Home | Javadocs | Web-Scraping Tutorial | JSON Querying Tutorial | FAQ | Download

Jaunt FAQ

Frequently Asked Questions
Answers
  1. What is the status of the project?

    Jaunt was created and is currently maintained by Tom Cervenka (tom dot cervenka at gmail dot com).

  2. Will Jaunt remain free once it's out of Beta?

    Jaunt 1.x will remain available as a free monthly download. Alternative editions will also remain available for those preferring longer licensing terms. Note that the Enterprise Edition is ideal for businesses/organizations, since the license allows for an unlimited number of users within the organization and never expires. Aside from licensing terms and expiration, the Enterprise edition does not differ from the standard editions in its API/javadocs.

  3. Why should I use Jaunt rather than HtmlUnit/Phantomjs/Selenium/Mechanize/etc?

    Jaunt is small and speedy compared to products that support Javascript (eg webkit based tools). Unlike those solutions, Jaunt provides HTTP-level control for accessing headers and performing REST calls, as well as the ability to query JSON payloads. Because it's lightweight, it's relatively easy to scale such as using one UserAgent per thread.

    The library is designed to hide unecessary compexity while still providing full DOM-level control. For example, Jaunt enables your program to fill-out and submit HTML forms without relying on XPath or CSS-selectors that are cumbersome or can break when page structure/style changes. Instead, form fields can be targeted based on how they are visibly labelled, or even simpler, filled-out from start to end by specifying a sequence of inputs. DOM-level control is also powerful and easy; the query syntax used to seach for elements resembles HTML/XML. Search methods throw informative exceptions and free the developer from performing explicit error checking for null return values.

    Jaunt also provides high-level components for common web-scraping tasks. For example, the Table component allows you to extract a row or column of data with a single statement, either by specifying row/column indexes or by regex text matching. Another example is the Form component, which allows you to automatically permute a form's fields through different possible combination of user input, and generate a list of HttpRequests that represents each possible state -- a huge time saver for functional testing or when crawling through complex search interfaces. Jaunt's built-in support for HTTP proxies and HTML caching is a life-saver when scraping larger numbers of webpages.

  4. Why doesn't Jaunt work when scraping data from [some site]?

    If you encounter a problem using Jaunt, it may be a due to a bug in Jaunt and you should post your question to the forum (be sure to mention which version of Jaunt you're using and if possible submit code to demonstrate the bug). Be aware that Jaunt does not support Javascript, and therefore cannot be used to scrape content or perform actions on a webpage if that content/action requires Javascript. If you require Javascript support, see Jaunt's new, free, sister product, Jauntium.

Records for pointing at text and elements

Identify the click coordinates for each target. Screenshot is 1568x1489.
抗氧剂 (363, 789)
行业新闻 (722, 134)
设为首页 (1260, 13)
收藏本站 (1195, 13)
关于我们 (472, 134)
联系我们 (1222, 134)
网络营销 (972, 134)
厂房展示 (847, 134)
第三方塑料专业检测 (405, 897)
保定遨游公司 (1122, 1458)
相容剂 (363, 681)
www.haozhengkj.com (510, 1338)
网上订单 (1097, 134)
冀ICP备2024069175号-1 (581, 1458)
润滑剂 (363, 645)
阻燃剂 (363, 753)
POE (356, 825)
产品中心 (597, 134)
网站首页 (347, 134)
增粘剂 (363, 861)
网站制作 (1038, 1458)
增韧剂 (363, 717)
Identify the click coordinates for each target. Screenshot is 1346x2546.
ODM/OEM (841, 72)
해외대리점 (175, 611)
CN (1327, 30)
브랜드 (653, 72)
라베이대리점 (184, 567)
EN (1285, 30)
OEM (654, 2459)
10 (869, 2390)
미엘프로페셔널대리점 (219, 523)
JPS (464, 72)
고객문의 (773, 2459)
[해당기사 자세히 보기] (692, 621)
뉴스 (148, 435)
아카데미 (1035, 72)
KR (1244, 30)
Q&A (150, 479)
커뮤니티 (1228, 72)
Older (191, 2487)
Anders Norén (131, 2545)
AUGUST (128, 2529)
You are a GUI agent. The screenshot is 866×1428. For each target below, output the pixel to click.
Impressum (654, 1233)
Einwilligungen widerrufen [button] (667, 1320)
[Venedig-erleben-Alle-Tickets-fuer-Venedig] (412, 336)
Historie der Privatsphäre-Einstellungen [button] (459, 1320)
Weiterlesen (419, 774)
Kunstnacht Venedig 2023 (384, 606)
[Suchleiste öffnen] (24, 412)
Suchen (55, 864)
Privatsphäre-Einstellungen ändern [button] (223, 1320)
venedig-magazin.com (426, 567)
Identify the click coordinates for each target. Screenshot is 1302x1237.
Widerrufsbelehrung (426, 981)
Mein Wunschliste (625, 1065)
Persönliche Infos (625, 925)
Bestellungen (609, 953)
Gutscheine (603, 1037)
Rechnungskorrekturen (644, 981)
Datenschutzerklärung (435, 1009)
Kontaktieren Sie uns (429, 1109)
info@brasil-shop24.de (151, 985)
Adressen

- **EXERCISE**:
Answer these questions using the FAQ:
(a) Who created Jaunt and currently maintains it?
(b) Which edition has a license that allows an unlimited number of users within an organization and never expires?
(c) Which product does the FAQ suggest for someone who needs Javascript support?
Rely only on the FAQ when answering.

- **RESULT**:
(a) Tom Cervenka
(b) The Enterprise Edition
(c) Jauntium